> Task statement
Every record, from the first to the last, is to be printed again exactly.

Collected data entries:
+ + +

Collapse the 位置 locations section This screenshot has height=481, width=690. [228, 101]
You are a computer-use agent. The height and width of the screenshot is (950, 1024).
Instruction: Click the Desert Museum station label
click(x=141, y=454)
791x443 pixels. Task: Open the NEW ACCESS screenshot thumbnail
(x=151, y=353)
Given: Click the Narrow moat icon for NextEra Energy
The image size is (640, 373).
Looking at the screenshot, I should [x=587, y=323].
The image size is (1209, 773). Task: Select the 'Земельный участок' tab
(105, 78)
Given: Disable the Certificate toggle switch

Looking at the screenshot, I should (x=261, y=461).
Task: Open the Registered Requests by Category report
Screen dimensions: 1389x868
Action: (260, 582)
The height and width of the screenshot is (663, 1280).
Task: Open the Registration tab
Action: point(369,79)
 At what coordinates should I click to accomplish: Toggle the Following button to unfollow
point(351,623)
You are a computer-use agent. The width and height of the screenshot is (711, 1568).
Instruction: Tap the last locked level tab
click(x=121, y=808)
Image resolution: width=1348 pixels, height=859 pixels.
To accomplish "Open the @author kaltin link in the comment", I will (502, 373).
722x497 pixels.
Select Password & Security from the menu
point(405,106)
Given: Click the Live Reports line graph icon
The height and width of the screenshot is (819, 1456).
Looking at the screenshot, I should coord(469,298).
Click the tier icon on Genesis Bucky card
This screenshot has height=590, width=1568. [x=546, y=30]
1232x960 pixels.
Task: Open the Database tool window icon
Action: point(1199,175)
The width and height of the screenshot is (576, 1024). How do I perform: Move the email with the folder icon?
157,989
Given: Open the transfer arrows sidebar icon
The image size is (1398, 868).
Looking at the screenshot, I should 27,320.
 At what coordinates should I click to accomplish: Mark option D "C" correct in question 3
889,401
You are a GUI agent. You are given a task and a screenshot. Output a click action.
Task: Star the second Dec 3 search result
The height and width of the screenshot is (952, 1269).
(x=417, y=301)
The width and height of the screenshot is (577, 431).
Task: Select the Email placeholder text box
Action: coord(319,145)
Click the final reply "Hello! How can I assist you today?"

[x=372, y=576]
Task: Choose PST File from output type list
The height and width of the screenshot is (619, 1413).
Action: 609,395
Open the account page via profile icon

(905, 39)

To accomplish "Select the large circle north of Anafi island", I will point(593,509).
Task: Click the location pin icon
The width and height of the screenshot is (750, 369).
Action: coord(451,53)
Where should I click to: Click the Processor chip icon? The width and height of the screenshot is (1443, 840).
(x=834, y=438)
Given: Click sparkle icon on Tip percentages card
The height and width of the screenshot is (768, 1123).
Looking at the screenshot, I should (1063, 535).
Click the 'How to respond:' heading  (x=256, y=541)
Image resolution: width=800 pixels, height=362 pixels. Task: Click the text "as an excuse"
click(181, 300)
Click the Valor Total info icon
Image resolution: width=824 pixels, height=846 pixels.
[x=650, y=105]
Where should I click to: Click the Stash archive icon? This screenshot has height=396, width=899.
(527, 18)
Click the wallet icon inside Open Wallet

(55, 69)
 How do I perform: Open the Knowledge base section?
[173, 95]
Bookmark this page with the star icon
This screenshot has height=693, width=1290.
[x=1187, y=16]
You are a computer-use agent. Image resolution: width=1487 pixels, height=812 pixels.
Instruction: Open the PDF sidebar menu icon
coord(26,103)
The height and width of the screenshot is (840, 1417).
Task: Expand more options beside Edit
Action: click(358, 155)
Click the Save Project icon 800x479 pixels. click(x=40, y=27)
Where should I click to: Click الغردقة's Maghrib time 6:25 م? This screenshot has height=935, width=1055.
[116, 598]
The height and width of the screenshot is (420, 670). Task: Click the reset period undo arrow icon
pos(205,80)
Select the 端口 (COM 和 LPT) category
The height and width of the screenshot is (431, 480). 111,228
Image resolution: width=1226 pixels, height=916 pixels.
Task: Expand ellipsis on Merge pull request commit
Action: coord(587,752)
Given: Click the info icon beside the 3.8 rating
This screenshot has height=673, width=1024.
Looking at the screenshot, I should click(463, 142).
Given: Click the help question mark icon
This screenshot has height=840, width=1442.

+ + +

> Written response
Collapse the 位置 locations section This screenshot has height=481, width=690. [228, 101]
You are a computer-use agent. The height and width of the screenshot is (950, 1024).
Instruction: Click the Desert Museum station label
click(x=141, y=454)
791x443 pixels. Task: Open the NEW ACCESS screenshot thumbnail
(x=151, y=353)
Given: Click the Narrow moat icon for NextEra Energy
The image size is (640, 373).
Looking at the screenshot, I should [x=587, y=323].
The image size is (1209, 773). Task: Select the 'Земельный участок' tab
(105, 78)
Given: Disable the Certificate toggle switch

Looking at the screenshot, I should (x=261, y=461).
Task: Open the Registered Requests by Category report
Screen dimensions: 1389x868
Action: (260, 582)
The height and width of the screenshot is (663, 1280).
Task: Open the Registration tab
Action: point(369,79)
 At what coordinates should I click to accomplish: Toggle the Following button to unfollow
point(351,623)
You are a computer-use agent. The width and height of the screenshot is (711, 1568).
Instruction: Tap the last locked level tab
click(x=121, y=808)
Image resolution: width=1348 pixels, height=859 pixels.
To accomplish "Open the @author kaltin link in the comment", I will (502, 373).
722x497 pixels.
Select Password & Security from the menu
point(405,106)
Given: Click the Live Reports line graph icon
The height and width of the screenshot is (819, 1456).
Looking at the screenshot, I should coord(469,298).
Click the tier icon on Genesis Bucky card
This screenshot has height=590, width=1568. [x=546, y=30]
1232x960 pixels.
Task: Open the Database tool window icon
Action: point(1199,175)
The width and height of the screenshot is (576, 1024). How do I perform: Move the email with the folder icon?
157,989
Given: Open the transfer arrows sidebar icon
The image size is (1398, 868).
Looking at the screenshot, I should 27,320.
 At what coordinates should I click to accomplish: Mark option D "C" correct in question 3
889,401
You are a GUI agent. You are given a task and a screenshot. Output a click action.
Task: Star the second Dec 3 search result
The height and width of the screenshot is (952, 1269).
(x=417, y=301)
The width and height of the screenshot is (577, 431).
Task: Select the Email placeholder text box
Action: coord(319,145)
Click the final reply "Hello! How can I assist you today?"

[x=372, y=576]
Task: Choose PST File from output type list
The height and width of the screenshot is (619, 1413).
Action: 609,395
Open the account page via profile icon

(905, 39)

To accomplish "Select the large circle north of Anafi island", I will point(593,509).
Task: Click the location pin icon
The width and height of the screenshot is (750, 369).
Action: coord(451,53)
Where should I click to: Click the Processor chip icon? The width and height of the screenshot is (1443, 840).
(x=834, y=438)
Given: Click sparkle icon on Tip percentages card
The height and width of the screenshot is (768, 1123).
Looking at the screenshot, I should (1063, 535).
Click the 'How to respond:' heading  (x=256, y=541)
Image resolution: width=800 pixels, height=362 pixels. Task: Click the text "as an excuse"
click(181, 300)
Click the Valor Total info icon
Image resolution: width=824 pixels, height=846 pixels.
[x=650, y=105]
Where should I click to: Click the Stash archive icon? This screenshot has height=396, width=899.
(527, 18)
Click the wallet icon inside Open Wallet

(55, 69)
 How do I perform: Open the Knowledge base section?
[173, 95]
Bookmark this page with the star icon
This screenshot has height=693, width=1290.
[x=1187, y=16]
You are a computer-use agent. Image resolution: width=1487 pixels, height=812 pixels.
Instruction: Open the PDF sidebar menu icon
coord(26,103)
The height and width of the screenshot is (840, 1417).
Task: Expand more options beside Edit
Action: click(358, 155)
Click the Save Project icon 800x479 pixels. click(x=40, y=27)
Where should I click to: Click الغردقة's Maghrib time 6:25 م? This screenshot has height=935, width=1055.
[116, 598]
The height and width of the screenshot is (420, 670). Task: Click the reset period undo arrow icon
pos(205,80)
Select the 端口 (COM 和 LPT) category
The height and width of the screenshot is (431, 480). 111,228
Image resolution: width=1226 pixels, height=916 pixels.
Task: Expand ellipsis on Merge pull request commit
Action: coord(587,752)
Given: Click the info icon beside the 3.8 rating
This screenshot has height=673, width=1024.
Looking at the screenshot, I should click(463, 142).
Given: Click the help question mark icon
This screenshot has height=840, width=1442.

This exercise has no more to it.